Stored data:
======

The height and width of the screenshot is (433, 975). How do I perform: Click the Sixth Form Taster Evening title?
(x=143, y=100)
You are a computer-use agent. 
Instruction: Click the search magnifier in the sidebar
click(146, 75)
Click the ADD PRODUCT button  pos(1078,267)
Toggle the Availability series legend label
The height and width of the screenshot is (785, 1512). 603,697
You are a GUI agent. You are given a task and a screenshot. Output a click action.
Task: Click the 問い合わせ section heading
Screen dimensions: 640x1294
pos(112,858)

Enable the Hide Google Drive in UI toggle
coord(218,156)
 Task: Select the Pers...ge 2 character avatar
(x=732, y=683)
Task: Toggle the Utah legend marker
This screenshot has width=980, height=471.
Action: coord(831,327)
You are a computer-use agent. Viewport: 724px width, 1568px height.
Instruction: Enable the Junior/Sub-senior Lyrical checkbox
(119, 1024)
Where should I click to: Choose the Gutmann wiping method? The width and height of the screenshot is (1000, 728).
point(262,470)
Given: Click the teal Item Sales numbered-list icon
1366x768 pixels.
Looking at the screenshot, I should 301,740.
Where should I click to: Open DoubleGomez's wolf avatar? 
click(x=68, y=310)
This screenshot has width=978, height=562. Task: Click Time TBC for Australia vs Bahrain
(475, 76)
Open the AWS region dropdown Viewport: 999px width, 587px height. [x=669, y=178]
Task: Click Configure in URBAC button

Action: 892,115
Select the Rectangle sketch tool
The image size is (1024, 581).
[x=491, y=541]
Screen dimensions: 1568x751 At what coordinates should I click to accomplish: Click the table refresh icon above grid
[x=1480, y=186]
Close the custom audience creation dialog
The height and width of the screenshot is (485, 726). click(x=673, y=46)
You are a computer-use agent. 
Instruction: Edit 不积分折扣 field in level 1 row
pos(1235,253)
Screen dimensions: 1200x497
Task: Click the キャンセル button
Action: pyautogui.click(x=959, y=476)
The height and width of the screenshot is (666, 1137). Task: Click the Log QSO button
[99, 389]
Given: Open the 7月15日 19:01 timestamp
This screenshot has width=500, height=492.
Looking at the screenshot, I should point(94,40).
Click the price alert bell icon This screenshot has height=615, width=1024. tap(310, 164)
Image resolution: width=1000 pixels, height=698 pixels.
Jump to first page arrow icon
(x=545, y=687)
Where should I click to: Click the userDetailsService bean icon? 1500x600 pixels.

======

Brief :: The lines needed run from the first line of the data through the line containing "Given: Click the"; give them again exactly and nothing else.

Exercise solution ::
The height and width of the screenshot is (433, 975). How do I perform: Click the Sixth Form Taster Evening title?
(x=143, y=100)
You are a computer-use agent. 
Instruction: Click the search magnifier in the sidebar
click(146, 75)
Click the ADD PRODUCT button  pos(1078,267)
Toggle the Availability series legend label
The height and width of the screenshot is (785, 1512). 603,697
You are a GUI agent. You are given a task and a screenshot. Output a click action.
Task: Click the 問い合わせ section heading
Screen dimensions: 640x1294
pos(112,858)

Enable the Hide Google Drive in UI toggle
coord(218,156)
 Task: Select the Pers...ge 2 character avatar
(x=732, y=683)
Task: Toggle the Utah legend marker
This screenshot has width=980, height=471.
Action: coord(831,327)
You are a computer-use agent. Viewport: 724px width, 1568px height.
Instruction: Enable the Junior/Sub-senior Lyrical checkbox
(119, 1024)
Where should I click to: Choose the Gutmann wiping method? The width and height of the screenshot is (1000, 728).
point(262,470)
Given: Click the teal Item Sales numbered-list icon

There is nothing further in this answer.